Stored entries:

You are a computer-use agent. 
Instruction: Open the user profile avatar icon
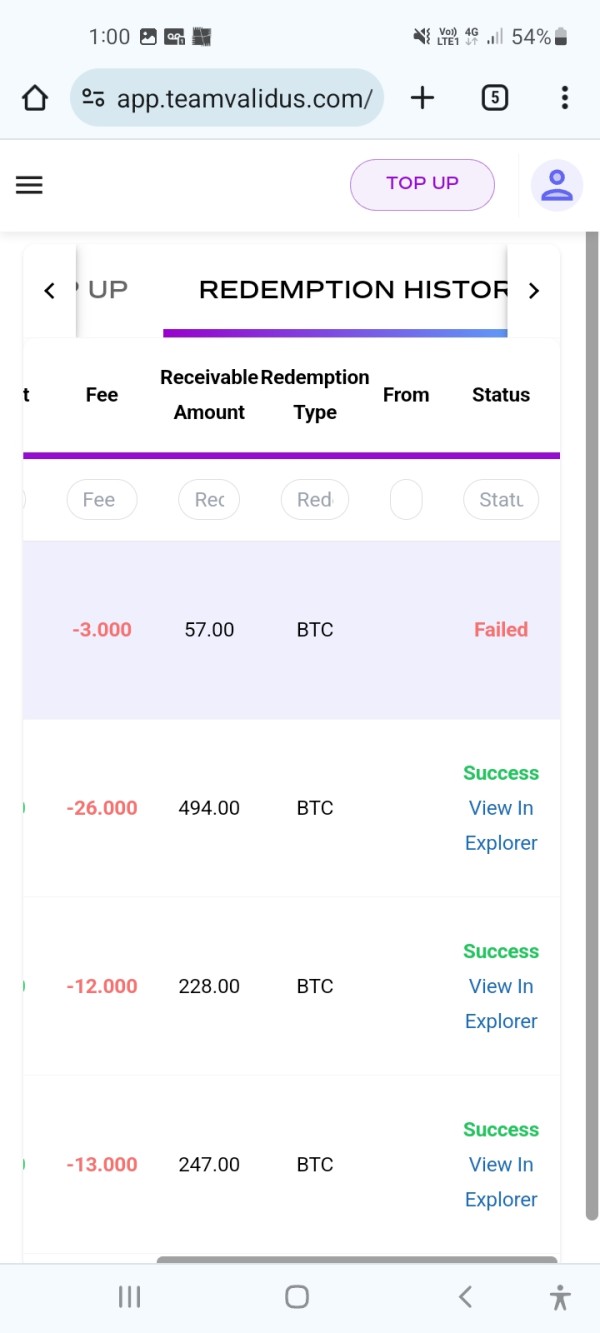(x=556, y=185)
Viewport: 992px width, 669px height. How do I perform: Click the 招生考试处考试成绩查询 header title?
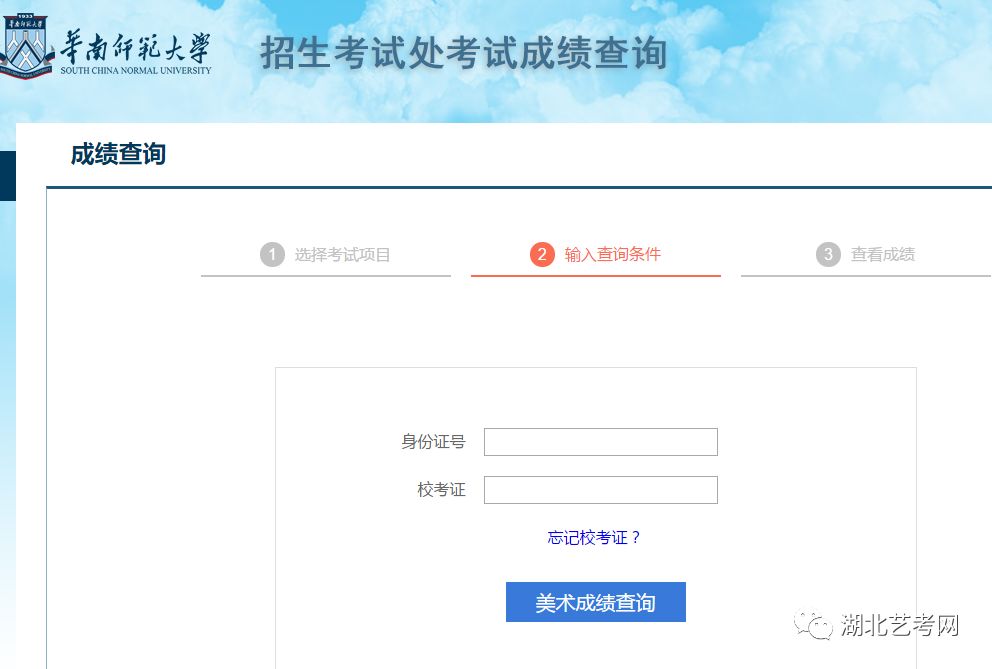(x=464, y=53)
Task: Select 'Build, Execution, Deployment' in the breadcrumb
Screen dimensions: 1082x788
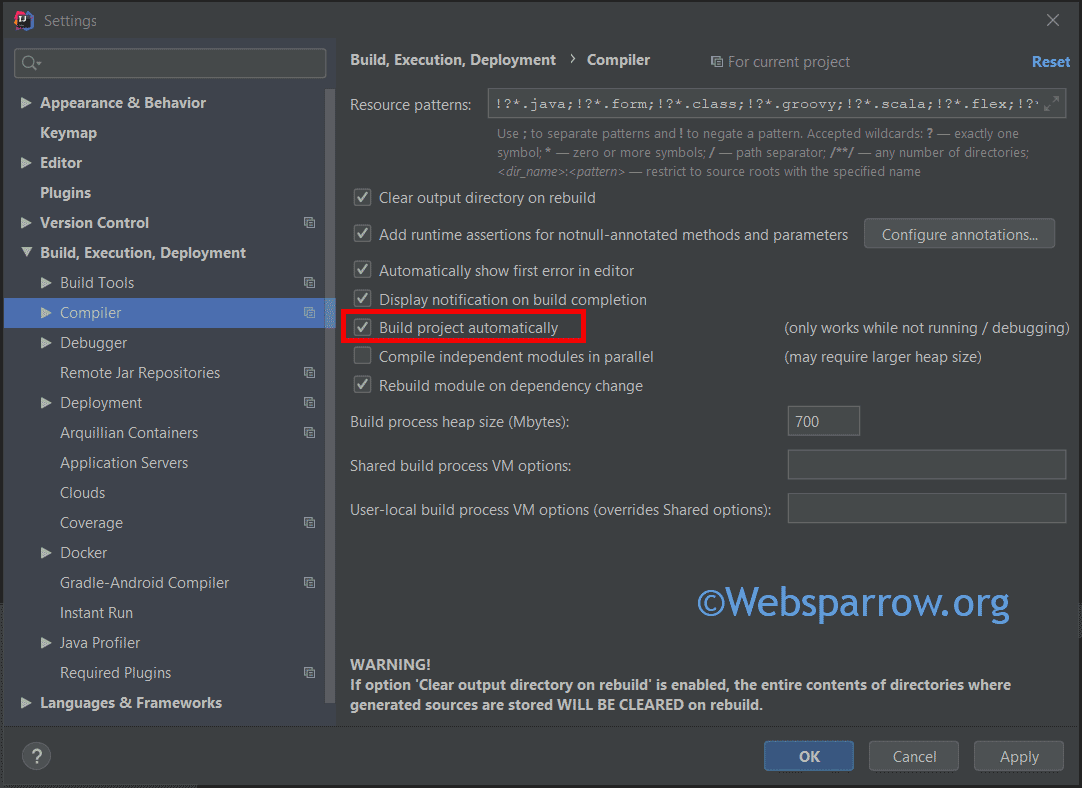Action: (452, 59)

### TASK PROMPT
Transcribe each entry exactly, pictures excluded.

### ANSWER TO THE PROBLEM
You are a computer-use agent. 
Instruction: Open the user profile avatar icon
(x=556, y=185)
Viewport: 992px width, 669px height. How do I perform: Click the 招生考试处考试成绩查询 header title?
(x=464, y=53)
Task: Select 'Build, Execution, Deployment' in the breadcrumb
Screen dimensions: 1082x788
Action: (452, 59)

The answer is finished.